Like much of Australian cinema, Sweet County records the brutality of its history against the starkly beautiful but merciless landscapes. It’s not a new story, but it’s one that is retold again and again because it remains relevant. Thornton foregrounds the paradox of vigilante justice to make an argument about how progress and “civilized” society often use bigotry and the blood of the poor as their foundations. Also, it’s always nice to see Sam Neill pop up, even in a film as grim as this.
6. Blaze
In 2018, audiences were crazy for stories about rock stars. Bohemian Rhapsody overcame bad publicity and tepid reviews to become a hit and an awards contender. A Star is Born delighted audiences and critics. It’s unfortunate that the fanfare and box office that met these two features couldn’t extend to Blaze.

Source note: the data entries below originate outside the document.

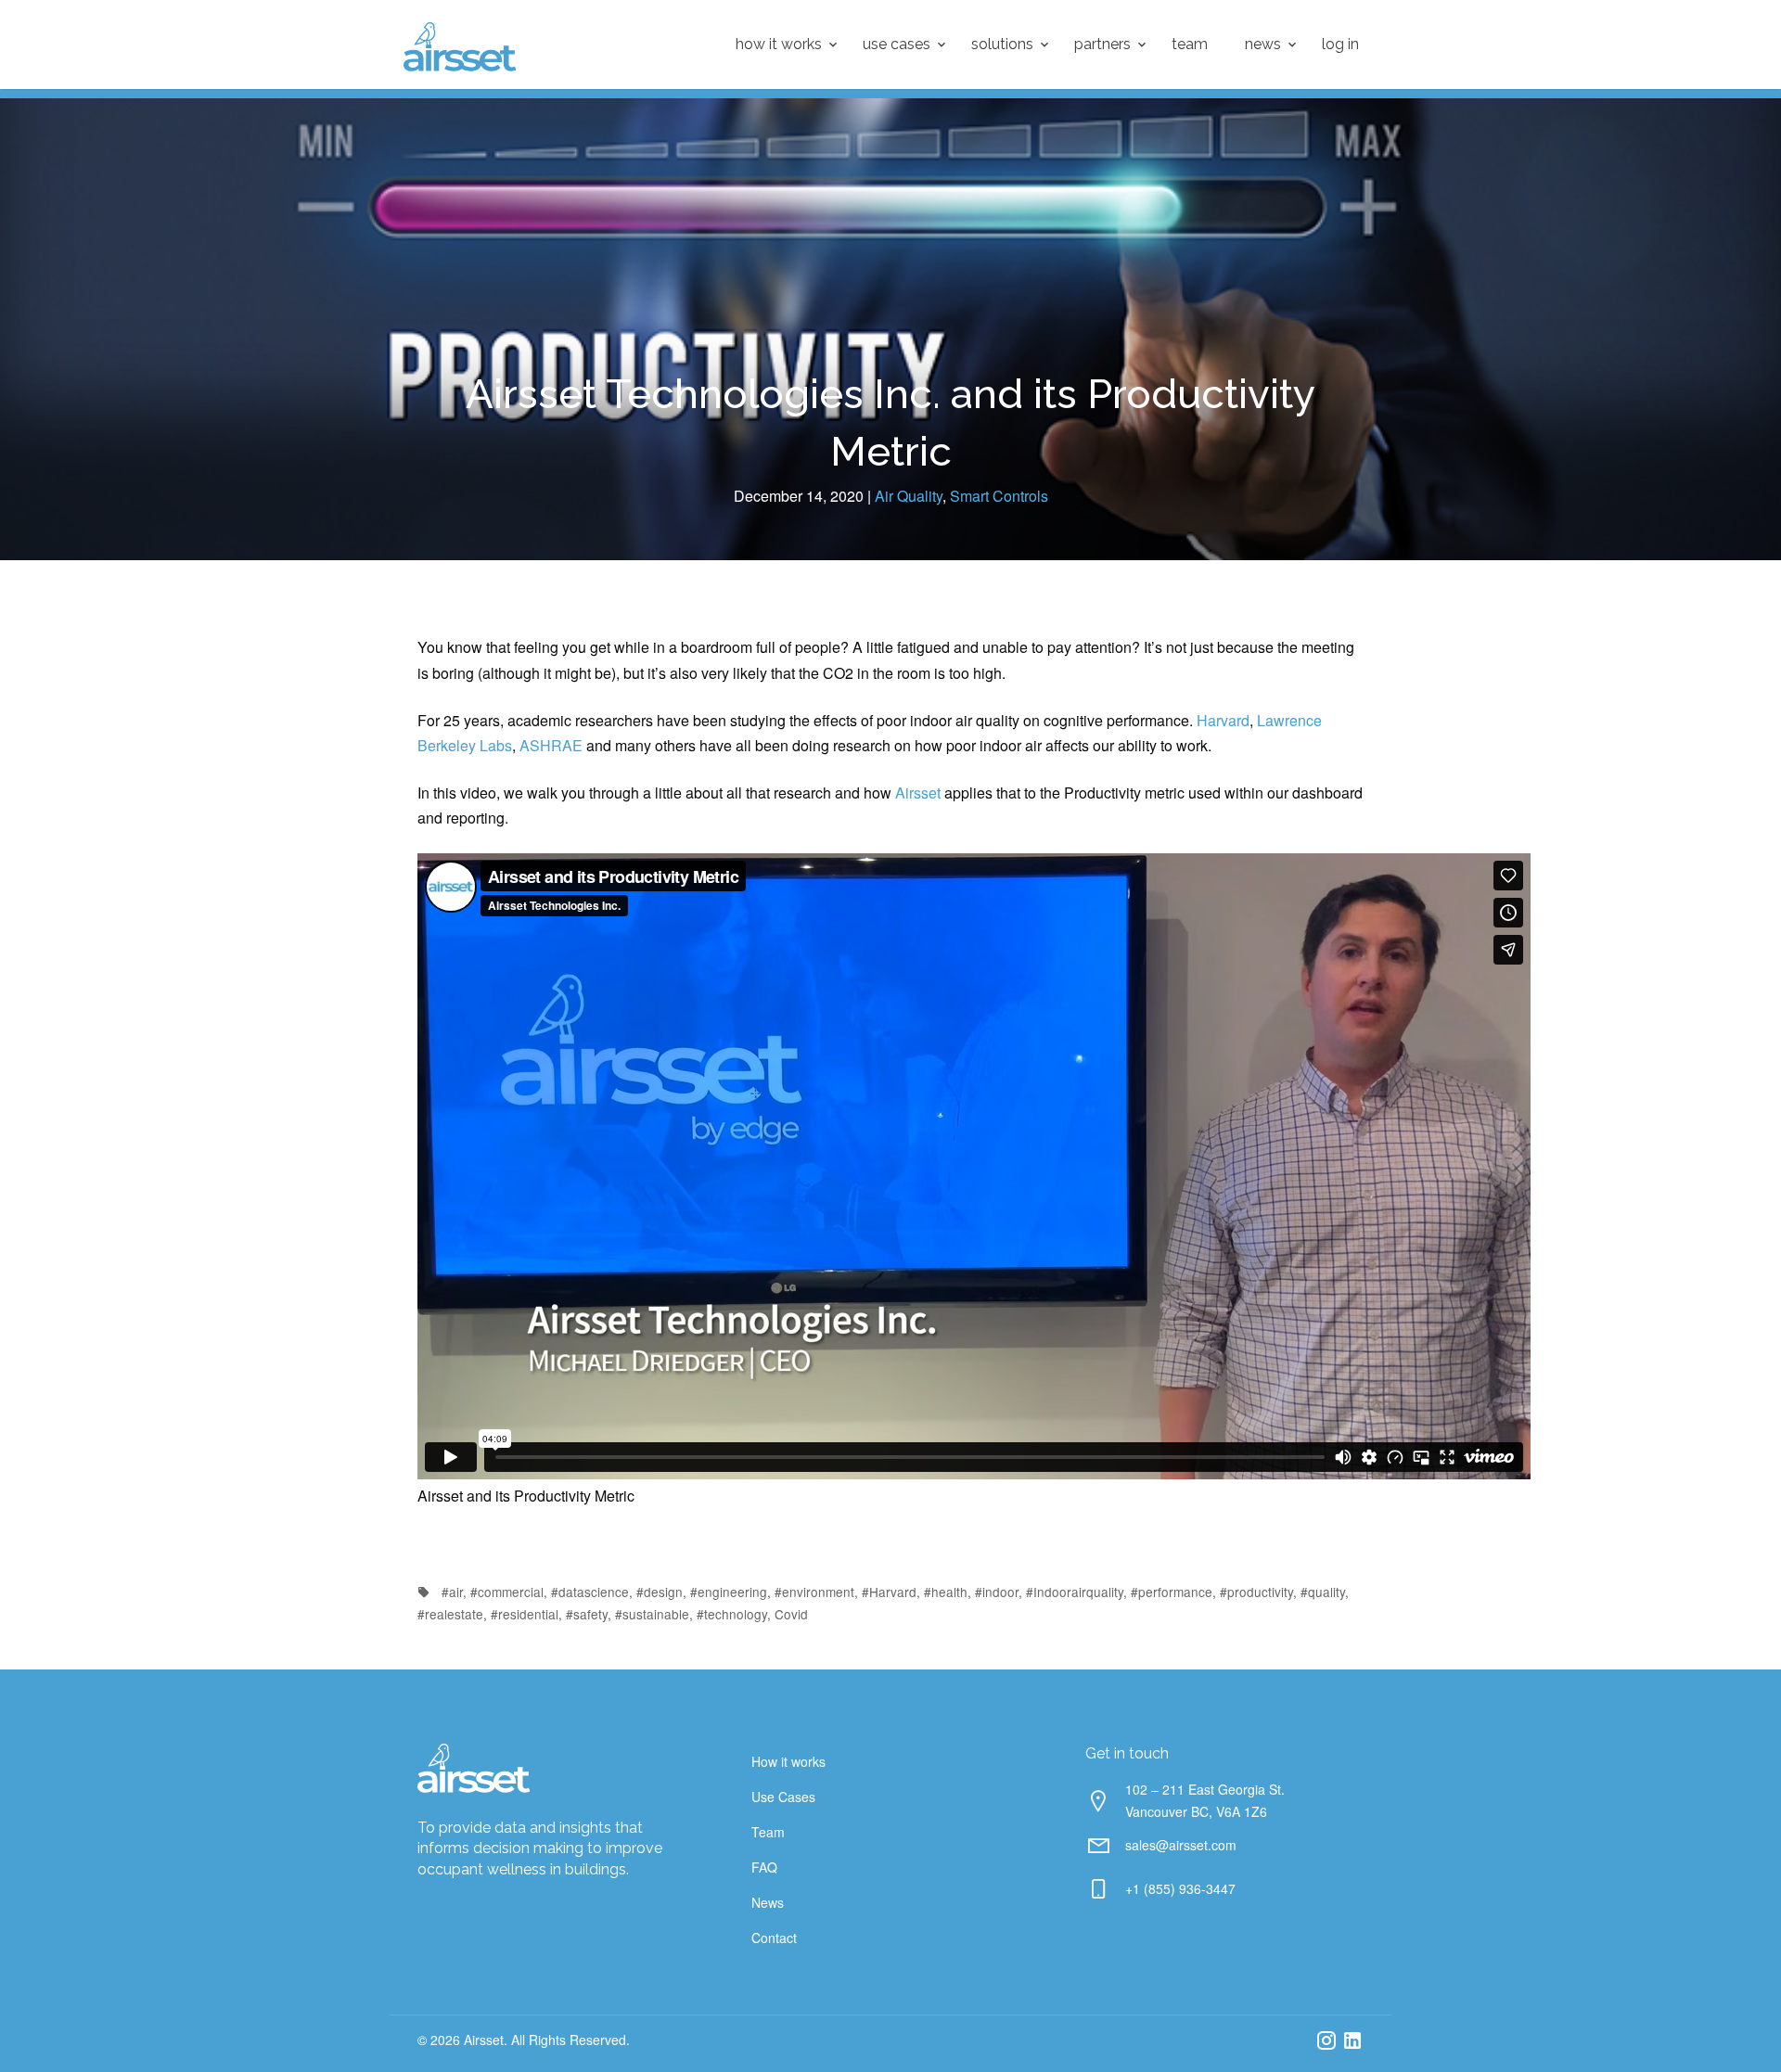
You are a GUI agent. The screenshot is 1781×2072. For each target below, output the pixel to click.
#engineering (728, 1591)
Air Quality (908, 495)
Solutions (1002, 44)
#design (659, 1591)
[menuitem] (780, 44)
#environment (814, 1591)
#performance (1171, 1591)
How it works (779, 44)
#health (945, 1591)
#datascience (590, 1591)
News (1263, 44)
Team (1190, 44)
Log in (1340, 44)
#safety (587, 1614)
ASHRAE (552, 745)
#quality (1323, 1591)
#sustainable (652, 1614)
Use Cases (896, 44)
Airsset (918, 792)
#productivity (1256, 1591)
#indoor (997, 1591)
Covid (791, 1614)
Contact (774, 1937)
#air (452, 1591)
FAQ (764, 1867)
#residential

Directed by Ethan Hawke, Blaze tells the story of real-life musician Blaze Foley. As surely as Foley was an under-the-radar musician, especially for those not from Austin, Texas, Blaze is an under-the-radar film, the kind that impressed on the festival circuit and got good reviews but didn’t make it to national prominence.
Hawke wrote the film with Foley’s former lover Sybil Rosen, who is played in the film by Alia Shawkat of Arrested Development fame. Ben Dickey earned raves for his portrayal of Foley, and Hawke stuffs his film with famous Texas luminaries like Kris Kristofferson and Richard Linklater.
The story is familiar, but the way it’s told is intimate, honest, and stripped-down. Films about musicians tend to glamorize excess by showing it as the logical end point for rapturous genius, but Blaze is the rare film that dares to mourn for wasted potential and sees those excesses not as means to an end but the cause of premature endings.
The film helped rekindle interest in Foley’s music and introduce his legacy to a new generation of fans, but it also revealed new depths for its director. Hawke may have gotten the best reviews of his career this year for First Reformed, but he hasn’t always succeeded in his other careers as director and novelist. With Blaze, Hawke and his crew gave audiences a story worth listening to.